-- Raw data start --

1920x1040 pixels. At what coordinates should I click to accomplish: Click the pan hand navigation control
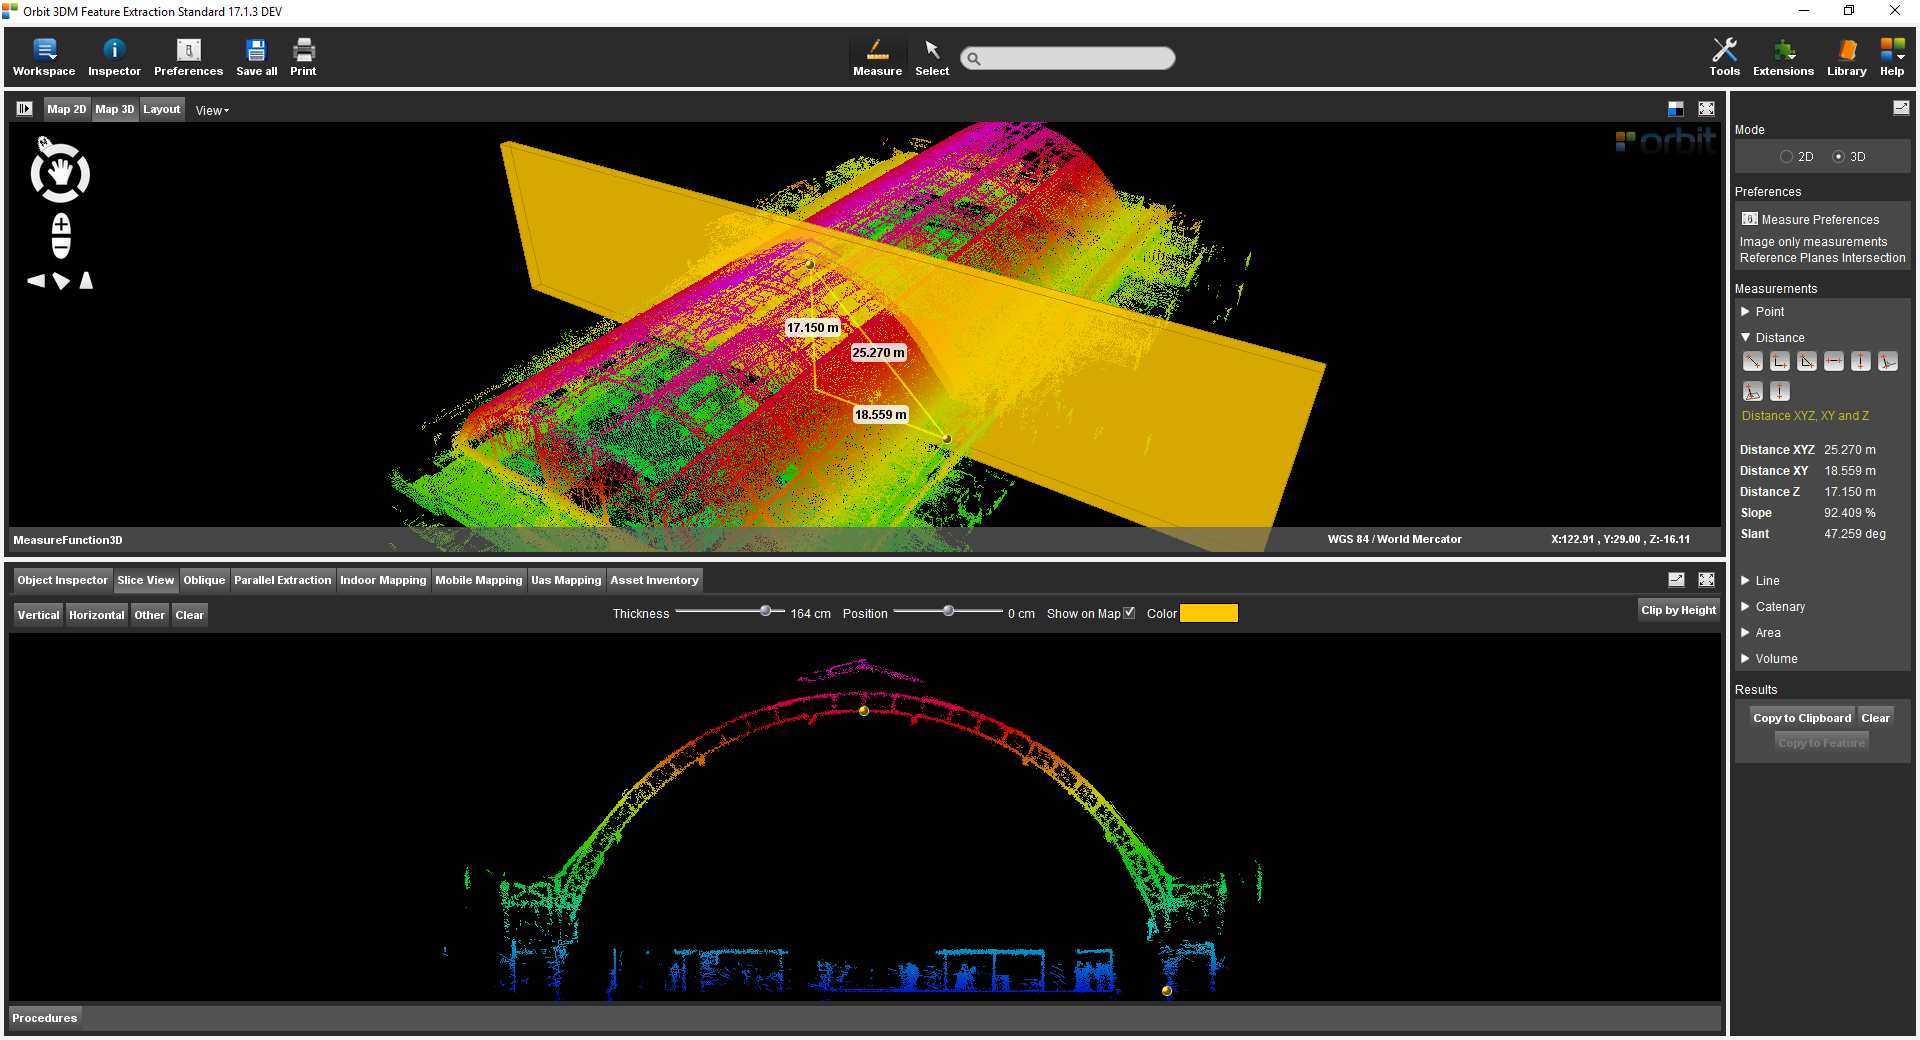pos(61,174)
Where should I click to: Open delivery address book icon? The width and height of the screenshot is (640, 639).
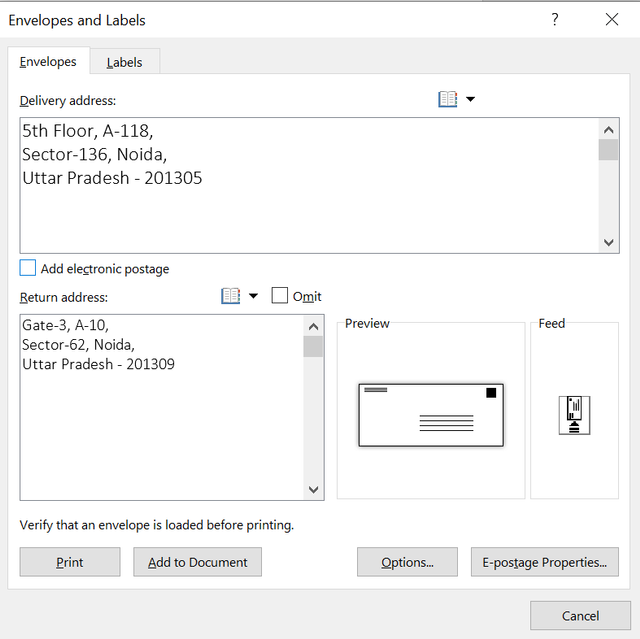(x=447, y=99)
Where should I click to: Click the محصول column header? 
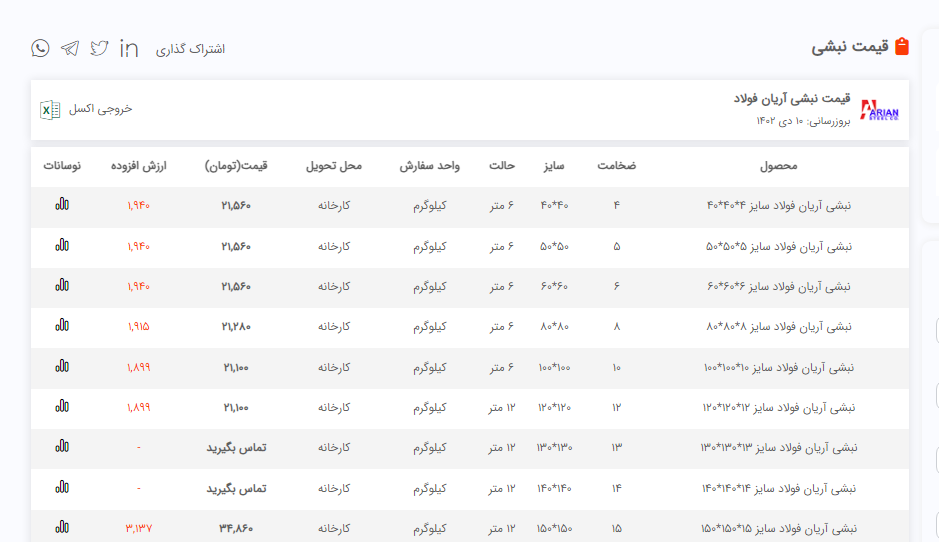(x=778, y=166)
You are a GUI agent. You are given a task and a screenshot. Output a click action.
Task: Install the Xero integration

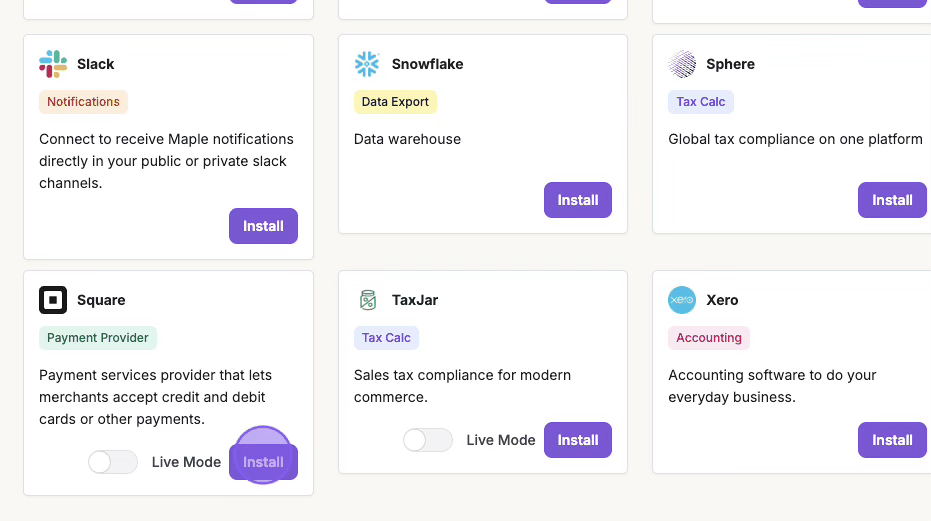891,440
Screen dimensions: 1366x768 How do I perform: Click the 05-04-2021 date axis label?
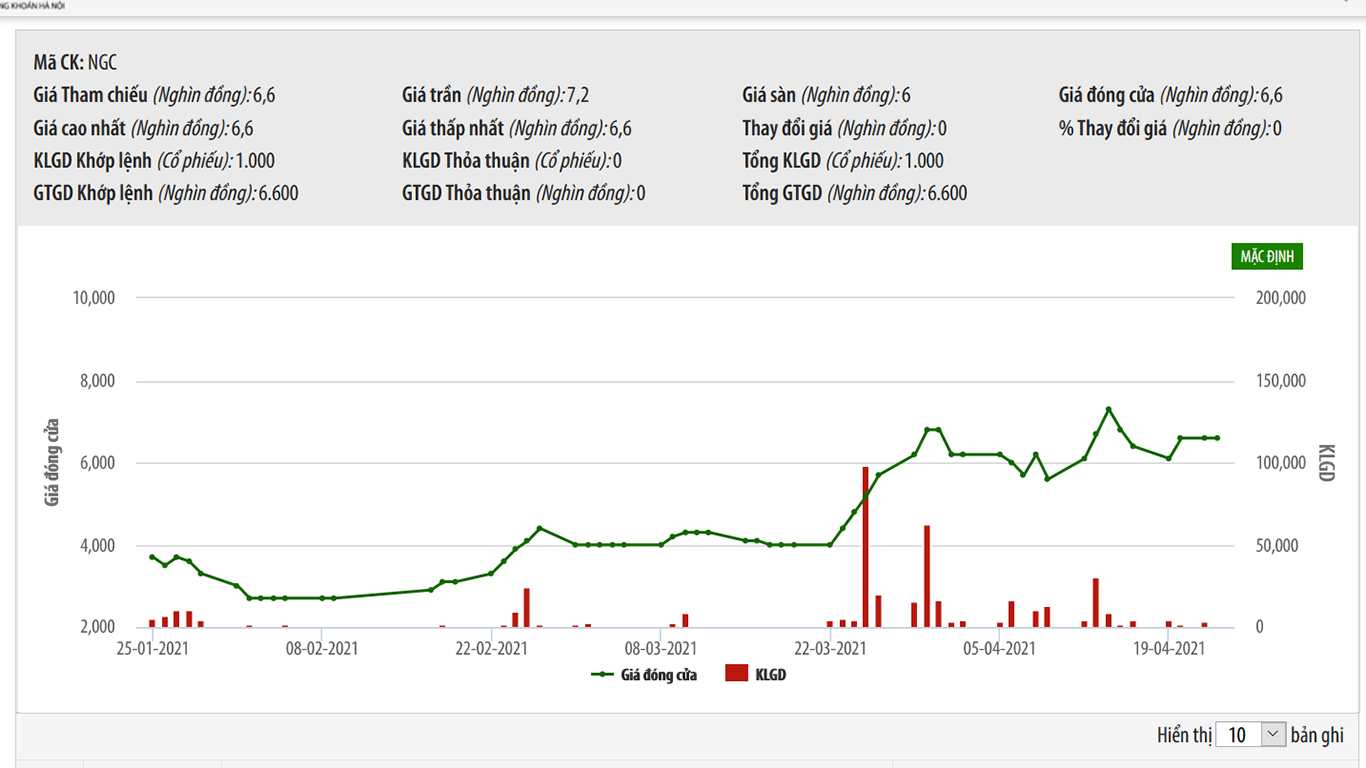[999, 648]
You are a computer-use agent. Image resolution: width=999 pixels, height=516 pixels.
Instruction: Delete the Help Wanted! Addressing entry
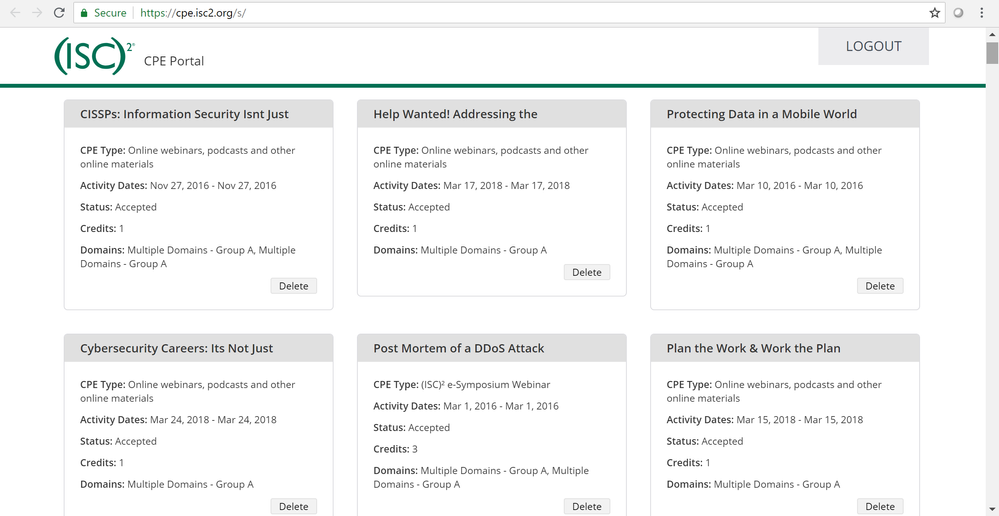[586, 272]
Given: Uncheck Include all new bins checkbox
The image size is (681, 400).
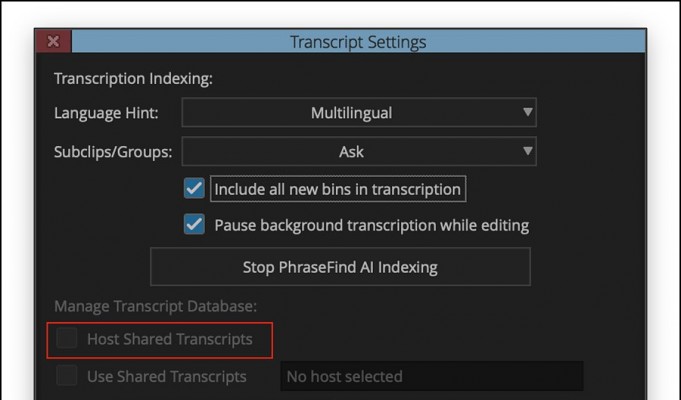Looking at the screenshot, I should [x=195, y=189].
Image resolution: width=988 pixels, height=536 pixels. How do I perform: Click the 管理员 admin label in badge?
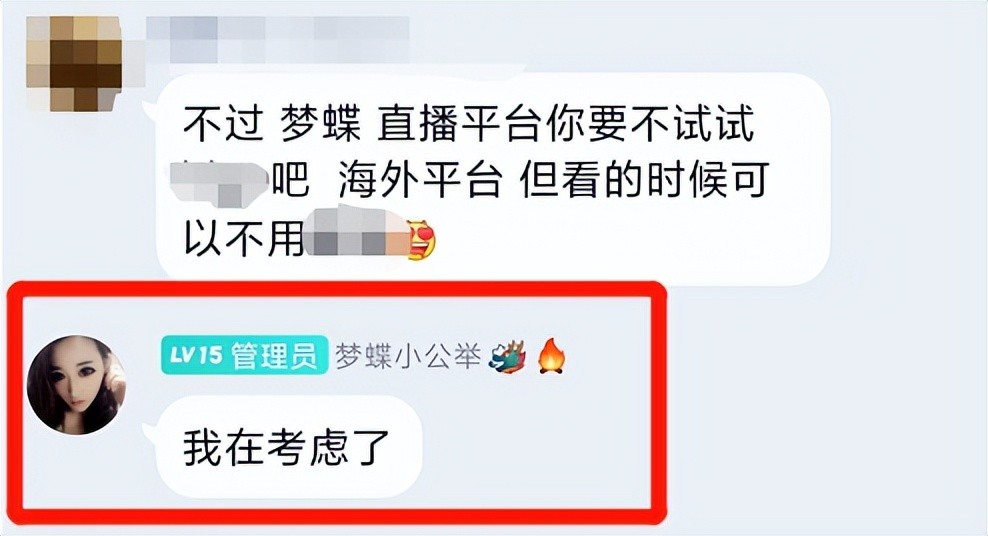coord(274,356)
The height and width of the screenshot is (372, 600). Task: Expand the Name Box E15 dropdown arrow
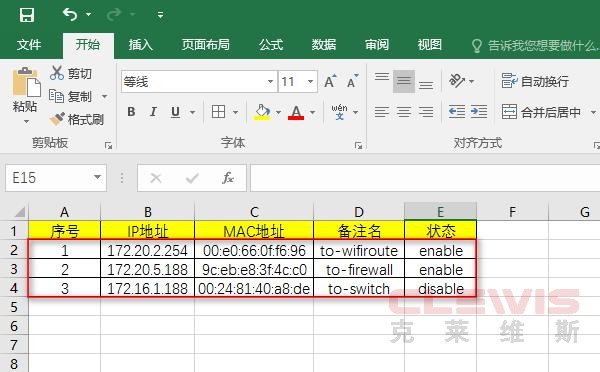[97, 177]
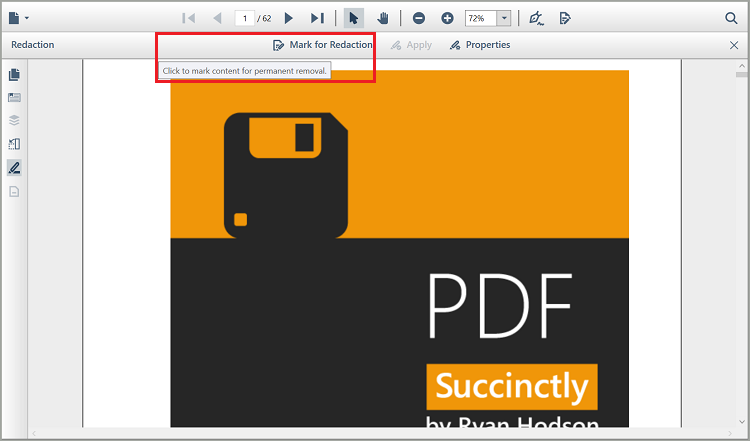Open redaction Properties

[480, 45]
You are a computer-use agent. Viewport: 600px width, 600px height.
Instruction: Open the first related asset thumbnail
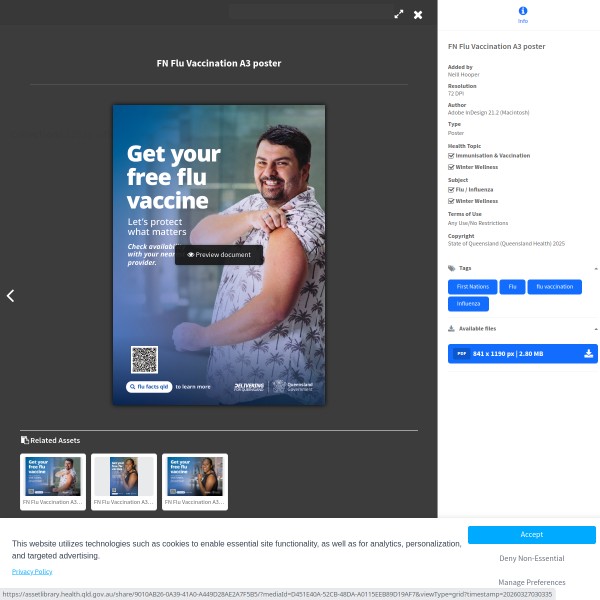point(54,481)
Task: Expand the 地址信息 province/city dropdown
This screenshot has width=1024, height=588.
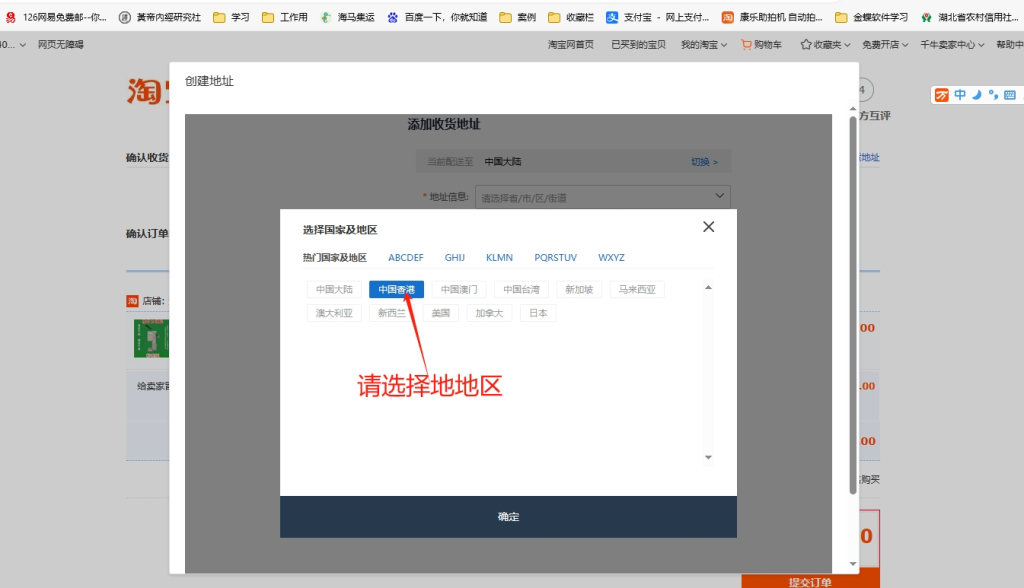Action: tap(603, 197)
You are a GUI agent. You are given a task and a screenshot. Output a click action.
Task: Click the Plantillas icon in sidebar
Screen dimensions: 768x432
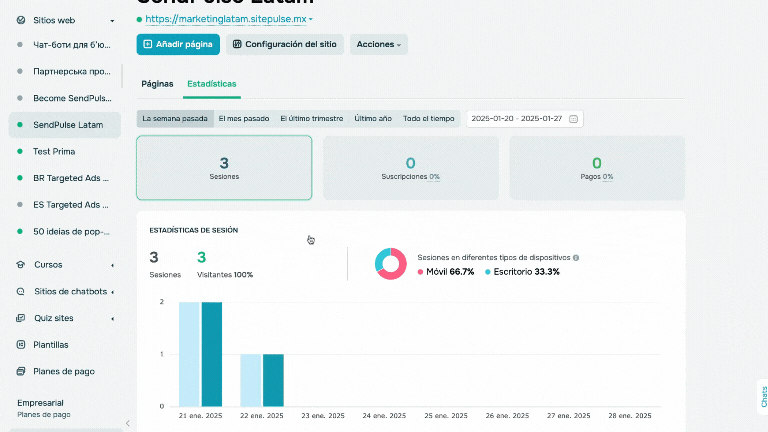[x=21, y=344]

-- Raw data end --

◆ **Problem to solve**: Please copy the records exactly, leaving out the pictures.

◆ **Response**:
1920x1040 pixels. At what coordinates should I click to accomplish: Click the pan hand navigation control
pos(61,174)
Where should I click to: Open delivery address book icon? The width and height of the screenshot is (640, 639).
(x=447, y=99)
Where should I click to: Click the محصول column header? 
(x=778, y=166)
You are a GUI agent. You are given a task and a screenshot. Output a click action.
Task: Install the Xero integration

891,440
Screen dimensions: 1366x768 How do I perform: Click the 05-04-2021 date axis label?
[999, 648]
You are a computer-use agent. Image resolution: width=999 pixels, height=516 pixels.
Instruction: Delete the Help Wanted! Addressing entry
[586, 272]
Given: Uncheck Include all new bins checkbox
The image size is (681, 400).
Looking at the screenshot, I should [x=195, y=189].
Image resolution: width=988 pixels, height=536 pixels. How do I perform: Click the 管理员 admin label in badge?
coord(274,356)
The height and width of the screenshot is (372, 600). Task: Expand the Name Box E15 dropdown arrow
[97, 177]
Open redaction Properties

[480, 45]
You are a computer-use agent. Viewport: 600px width, 600px height.
Instruction: Open the first related asset thumbnail
point(54,481)
Task: Expand the 地址信息 province/city dropdown
This screenshot has width=1024, height=588.
Action: tap(603, 197)
You are a GUI agent. You are given a task and a screenshot. Output a click action.
Task: Click the Plantillas icon in sidebar
Screen dimensions: 768x432
[x=21, y=344]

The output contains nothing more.